一方、さまざまな企業の営業を支援する中で、「KPI設定について悩んでいる」企業が非常に増えています。大前提としてKPIに正解や「一般的なもの」などありません。自社の向き合う顧客や市場に対して、どのようなプロダクトをどのようなセールスサイクルで提案するのか、KGIによってKPIの立て方は変わります。多岐にわたる Performance Indicatorから、自社にとって重要な指標を見つけることは自分たちしかできない。まずはこの共通理解が組織に必要だと思います。

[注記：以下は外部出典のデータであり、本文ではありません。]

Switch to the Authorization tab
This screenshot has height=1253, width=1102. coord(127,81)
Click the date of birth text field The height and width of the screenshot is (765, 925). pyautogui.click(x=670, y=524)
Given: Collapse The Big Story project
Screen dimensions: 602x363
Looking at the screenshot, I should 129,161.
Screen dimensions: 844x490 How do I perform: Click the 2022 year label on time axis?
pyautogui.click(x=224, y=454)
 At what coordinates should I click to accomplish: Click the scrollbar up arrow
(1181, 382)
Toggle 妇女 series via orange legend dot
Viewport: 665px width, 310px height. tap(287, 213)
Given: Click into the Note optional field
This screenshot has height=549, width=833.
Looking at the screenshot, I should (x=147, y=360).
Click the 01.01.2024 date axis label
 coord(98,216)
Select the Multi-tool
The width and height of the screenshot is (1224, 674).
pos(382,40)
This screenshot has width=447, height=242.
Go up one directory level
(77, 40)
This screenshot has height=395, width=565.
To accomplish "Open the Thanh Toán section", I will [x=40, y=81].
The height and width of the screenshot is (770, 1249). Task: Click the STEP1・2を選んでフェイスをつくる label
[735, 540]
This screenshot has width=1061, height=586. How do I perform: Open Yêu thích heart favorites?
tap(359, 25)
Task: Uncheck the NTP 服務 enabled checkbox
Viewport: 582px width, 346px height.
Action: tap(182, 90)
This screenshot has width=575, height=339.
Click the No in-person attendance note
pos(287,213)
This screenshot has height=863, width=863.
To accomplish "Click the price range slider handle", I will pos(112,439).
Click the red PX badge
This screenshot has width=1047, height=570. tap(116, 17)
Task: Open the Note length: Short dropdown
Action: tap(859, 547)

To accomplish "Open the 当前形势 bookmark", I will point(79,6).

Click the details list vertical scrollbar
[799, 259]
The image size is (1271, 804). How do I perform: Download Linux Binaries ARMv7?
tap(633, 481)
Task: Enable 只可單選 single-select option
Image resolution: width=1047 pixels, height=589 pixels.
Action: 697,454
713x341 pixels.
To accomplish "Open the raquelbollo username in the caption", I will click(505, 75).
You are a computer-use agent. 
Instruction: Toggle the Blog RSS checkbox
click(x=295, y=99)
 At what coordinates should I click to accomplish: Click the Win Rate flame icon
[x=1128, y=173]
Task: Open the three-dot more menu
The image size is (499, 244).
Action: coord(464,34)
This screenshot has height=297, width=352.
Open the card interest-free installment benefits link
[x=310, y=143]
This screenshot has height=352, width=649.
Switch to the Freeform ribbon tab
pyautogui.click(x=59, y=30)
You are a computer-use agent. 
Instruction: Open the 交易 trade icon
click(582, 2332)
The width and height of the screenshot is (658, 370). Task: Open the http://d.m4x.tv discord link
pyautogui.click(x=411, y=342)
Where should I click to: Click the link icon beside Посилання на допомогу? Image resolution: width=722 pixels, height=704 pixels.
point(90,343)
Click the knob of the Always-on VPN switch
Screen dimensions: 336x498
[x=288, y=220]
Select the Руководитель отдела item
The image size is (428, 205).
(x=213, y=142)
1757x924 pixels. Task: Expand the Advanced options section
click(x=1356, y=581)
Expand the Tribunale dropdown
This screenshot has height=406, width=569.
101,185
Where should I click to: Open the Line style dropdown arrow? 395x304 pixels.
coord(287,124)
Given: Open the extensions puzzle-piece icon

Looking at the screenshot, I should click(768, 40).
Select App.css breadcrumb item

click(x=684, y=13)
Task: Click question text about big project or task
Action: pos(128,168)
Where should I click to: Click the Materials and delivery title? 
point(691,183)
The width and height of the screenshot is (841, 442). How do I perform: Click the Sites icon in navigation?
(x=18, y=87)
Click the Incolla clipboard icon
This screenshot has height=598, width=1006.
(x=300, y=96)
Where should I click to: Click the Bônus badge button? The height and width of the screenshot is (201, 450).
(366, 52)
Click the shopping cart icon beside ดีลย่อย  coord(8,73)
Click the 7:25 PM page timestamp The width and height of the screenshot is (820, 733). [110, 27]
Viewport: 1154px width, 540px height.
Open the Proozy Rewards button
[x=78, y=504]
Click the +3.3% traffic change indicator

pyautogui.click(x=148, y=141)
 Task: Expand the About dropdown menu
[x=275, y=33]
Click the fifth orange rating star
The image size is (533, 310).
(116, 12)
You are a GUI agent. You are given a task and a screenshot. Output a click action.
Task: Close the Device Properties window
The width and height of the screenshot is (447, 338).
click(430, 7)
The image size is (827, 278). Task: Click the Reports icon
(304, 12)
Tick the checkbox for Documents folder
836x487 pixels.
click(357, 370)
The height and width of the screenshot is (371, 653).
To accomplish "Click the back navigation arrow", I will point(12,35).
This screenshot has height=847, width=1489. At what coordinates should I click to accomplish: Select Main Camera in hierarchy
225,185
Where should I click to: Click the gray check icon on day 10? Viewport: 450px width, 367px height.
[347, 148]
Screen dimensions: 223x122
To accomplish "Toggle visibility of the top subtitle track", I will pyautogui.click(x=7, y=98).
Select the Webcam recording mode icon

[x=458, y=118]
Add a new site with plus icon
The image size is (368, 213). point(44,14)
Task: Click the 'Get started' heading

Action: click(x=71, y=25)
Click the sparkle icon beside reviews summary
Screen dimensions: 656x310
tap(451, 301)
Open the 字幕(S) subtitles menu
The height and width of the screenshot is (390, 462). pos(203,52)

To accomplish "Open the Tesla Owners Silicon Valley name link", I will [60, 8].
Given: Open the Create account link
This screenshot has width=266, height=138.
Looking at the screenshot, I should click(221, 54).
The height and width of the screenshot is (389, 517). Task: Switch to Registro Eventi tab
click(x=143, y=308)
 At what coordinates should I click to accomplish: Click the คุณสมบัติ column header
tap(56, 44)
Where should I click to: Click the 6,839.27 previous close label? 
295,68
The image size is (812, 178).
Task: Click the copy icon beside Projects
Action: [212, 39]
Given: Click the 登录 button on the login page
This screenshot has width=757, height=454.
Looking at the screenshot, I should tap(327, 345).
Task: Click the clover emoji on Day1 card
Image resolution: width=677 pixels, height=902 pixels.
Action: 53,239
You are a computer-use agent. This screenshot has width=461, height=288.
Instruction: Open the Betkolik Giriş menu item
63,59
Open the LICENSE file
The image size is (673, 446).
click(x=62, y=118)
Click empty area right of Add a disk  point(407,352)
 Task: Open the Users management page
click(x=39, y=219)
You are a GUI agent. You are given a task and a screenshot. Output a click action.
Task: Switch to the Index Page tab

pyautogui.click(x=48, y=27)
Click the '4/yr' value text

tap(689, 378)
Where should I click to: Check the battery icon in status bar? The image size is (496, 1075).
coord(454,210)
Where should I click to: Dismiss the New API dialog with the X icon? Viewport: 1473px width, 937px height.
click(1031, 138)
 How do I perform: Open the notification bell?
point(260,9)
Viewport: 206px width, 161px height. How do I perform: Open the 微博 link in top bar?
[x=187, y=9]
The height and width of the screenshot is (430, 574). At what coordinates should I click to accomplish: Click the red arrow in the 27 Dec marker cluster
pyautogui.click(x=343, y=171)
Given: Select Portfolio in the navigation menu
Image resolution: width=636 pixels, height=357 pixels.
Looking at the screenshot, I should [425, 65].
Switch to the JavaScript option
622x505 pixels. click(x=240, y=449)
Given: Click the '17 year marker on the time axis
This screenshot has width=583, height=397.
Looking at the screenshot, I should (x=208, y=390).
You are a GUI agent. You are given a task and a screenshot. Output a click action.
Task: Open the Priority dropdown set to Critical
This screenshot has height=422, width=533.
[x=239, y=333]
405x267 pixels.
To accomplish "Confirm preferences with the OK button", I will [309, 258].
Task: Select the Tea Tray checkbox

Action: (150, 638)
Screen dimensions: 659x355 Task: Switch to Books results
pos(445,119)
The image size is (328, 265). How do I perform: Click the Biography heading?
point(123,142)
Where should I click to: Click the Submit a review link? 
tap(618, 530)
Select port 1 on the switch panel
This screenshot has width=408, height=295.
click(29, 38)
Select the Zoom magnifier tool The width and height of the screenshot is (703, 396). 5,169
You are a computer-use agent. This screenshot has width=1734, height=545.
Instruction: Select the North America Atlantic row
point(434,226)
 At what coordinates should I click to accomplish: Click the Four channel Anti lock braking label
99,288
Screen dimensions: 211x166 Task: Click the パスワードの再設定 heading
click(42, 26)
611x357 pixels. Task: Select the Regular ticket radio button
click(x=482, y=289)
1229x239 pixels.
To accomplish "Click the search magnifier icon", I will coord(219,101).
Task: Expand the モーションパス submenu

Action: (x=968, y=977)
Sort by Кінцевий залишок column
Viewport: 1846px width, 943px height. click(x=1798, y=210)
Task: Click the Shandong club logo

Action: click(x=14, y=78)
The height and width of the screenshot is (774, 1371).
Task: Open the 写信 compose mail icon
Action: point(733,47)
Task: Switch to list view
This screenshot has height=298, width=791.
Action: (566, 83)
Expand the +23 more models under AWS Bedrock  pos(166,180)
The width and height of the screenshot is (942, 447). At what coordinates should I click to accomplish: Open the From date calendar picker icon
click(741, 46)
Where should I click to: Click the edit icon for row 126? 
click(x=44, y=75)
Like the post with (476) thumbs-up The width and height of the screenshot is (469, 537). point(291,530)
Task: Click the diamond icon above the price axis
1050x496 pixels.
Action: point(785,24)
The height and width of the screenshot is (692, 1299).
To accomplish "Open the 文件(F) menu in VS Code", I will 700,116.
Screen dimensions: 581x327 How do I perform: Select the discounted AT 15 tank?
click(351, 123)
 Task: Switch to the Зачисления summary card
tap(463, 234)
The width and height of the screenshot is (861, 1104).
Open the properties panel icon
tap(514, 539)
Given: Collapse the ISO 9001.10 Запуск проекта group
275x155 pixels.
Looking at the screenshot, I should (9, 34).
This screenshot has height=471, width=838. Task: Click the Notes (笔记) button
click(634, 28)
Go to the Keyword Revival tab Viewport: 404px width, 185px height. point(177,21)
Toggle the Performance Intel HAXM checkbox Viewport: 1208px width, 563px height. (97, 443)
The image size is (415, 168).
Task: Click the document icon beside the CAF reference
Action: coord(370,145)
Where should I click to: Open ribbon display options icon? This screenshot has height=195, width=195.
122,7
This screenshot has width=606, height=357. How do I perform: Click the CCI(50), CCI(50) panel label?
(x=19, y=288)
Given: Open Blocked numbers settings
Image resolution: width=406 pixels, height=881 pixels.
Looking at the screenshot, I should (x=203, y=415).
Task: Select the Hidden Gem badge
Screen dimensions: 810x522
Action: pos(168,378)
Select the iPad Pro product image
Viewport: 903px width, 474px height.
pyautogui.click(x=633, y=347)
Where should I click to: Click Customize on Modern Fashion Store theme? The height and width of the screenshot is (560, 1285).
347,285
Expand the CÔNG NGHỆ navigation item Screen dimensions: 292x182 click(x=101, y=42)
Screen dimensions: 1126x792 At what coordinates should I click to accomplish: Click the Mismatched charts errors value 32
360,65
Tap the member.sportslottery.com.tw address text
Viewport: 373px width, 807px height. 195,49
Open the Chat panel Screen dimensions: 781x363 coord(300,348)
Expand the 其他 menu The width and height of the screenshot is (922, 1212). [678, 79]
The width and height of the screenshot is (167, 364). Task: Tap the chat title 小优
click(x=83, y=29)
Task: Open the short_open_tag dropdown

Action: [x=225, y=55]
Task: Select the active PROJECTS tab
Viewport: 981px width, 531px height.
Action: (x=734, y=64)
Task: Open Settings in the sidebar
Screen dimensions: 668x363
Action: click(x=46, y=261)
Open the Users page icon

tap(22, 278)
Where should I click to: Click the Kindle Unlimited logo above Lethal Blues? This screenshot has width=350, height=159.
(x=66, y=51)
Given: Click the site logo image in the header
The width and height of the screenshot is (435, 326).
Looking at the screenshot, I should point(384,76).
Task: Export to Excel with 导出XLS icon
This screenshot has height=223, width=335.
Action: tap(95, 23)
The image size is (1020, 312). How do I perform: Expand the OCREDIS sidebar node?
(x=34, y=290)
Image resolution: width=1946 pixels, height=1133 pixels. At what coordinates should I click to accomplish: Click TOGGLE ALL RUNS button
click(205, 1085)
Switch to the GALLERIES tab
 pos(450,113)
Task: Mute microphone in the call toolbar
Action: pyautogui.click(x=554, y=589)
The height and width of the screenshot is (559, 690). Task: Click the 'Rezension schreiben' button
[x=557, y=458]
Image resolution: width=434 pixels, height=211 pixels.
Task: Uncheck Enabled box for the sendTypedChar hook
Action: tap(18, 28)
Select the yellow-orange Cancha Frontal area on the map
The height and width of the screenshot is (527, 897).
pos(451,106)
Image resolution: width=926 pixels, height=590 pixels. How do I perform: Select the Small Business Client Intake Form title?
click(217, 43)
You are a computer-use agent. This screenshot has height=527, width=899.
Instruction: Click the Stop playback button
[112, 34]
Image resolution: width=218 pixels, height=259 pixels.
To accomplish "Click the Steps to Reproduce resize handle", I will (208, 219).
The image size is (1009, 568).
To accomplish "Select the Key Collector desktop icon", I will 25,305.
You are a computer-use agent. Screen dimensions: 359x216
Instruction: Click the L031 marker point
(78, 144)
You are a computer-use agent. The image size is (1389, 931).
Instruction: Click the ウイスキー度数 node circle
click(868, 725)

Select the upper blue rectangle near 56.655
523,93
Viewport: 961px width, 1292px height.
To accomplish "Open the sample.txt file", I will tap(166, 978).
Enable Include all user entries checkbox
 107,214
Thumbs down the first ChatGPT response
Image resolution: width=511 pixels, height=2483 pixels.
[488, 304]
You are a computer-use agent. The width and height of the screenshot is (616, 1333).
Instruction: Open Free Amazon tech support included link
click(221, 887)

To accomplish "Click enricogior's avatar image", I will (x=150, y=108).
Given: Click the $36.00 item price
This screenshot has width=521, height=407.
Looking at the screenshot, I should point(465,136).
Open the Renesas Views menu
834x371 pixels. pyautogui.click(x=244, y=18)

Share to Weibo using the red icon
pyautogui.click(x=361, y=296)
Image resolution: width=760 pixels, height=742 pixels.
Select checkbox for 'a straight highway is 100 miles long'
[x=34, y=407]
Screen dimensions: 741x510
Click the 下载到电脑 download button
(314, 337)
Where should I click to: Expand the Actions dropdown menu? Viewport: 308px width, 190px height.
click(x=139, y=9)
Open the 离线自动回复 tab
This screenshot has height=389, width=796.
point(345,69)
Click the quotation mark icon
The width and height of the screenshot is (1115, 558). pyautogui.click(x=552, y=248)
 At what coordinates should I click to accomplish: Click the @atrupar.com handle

そのうえで今回のテーマに則ると、嘘をついてアポをとる組織では「アポ数」がKPIや評価の対象になっているのでしょう。とはいえ、そのために「嘘をつかざるを得なくなる」のはカルチャーの影響も大きいはず。いずれにせよ、KPI(本当にそれがKPIなのか? という疑問はありますが)を重視しすぎた結果、このような営業スタイルが常態化している組織は、社会問題となっているビックモーター社のような道筋をたどってしまうかもしれません。
IT・SaaS業界で言えば、インサイドセールス組織のKPIがアポ数である組織は多いでしょう。「アポはとったのだから、手段も後工程も知ったこっちゃない」という姿勢では当然その後、ビジネスにつながる可能性は低いです。
一方で、「下手な鉄砲数打ちゃ当たる」「100人に電話してひとり会ってくれれば良い」──そんな確率論的に市場を捉える人たちも一定数います。ホワイトペーパーをダウンロードしてくれた人の中から何%が電話に応じてくれて、その何%がアポにつながり、その内の何%が商談になって……そこから逆算して投資額を考えていく。
個人的には、いまこの国でこのやり方を続けるのは良くないと思っています。労働人口が減る中で、会社の規模や売上が大きく伸びる兆しもない。中小企業の4~6割は3年で倒産すると言われています。消耗品のごとく見込み客にぶつかっていくのではなく、1社1社ときちんと長くお付き合いできないかと考える、その視点が必要だと思います。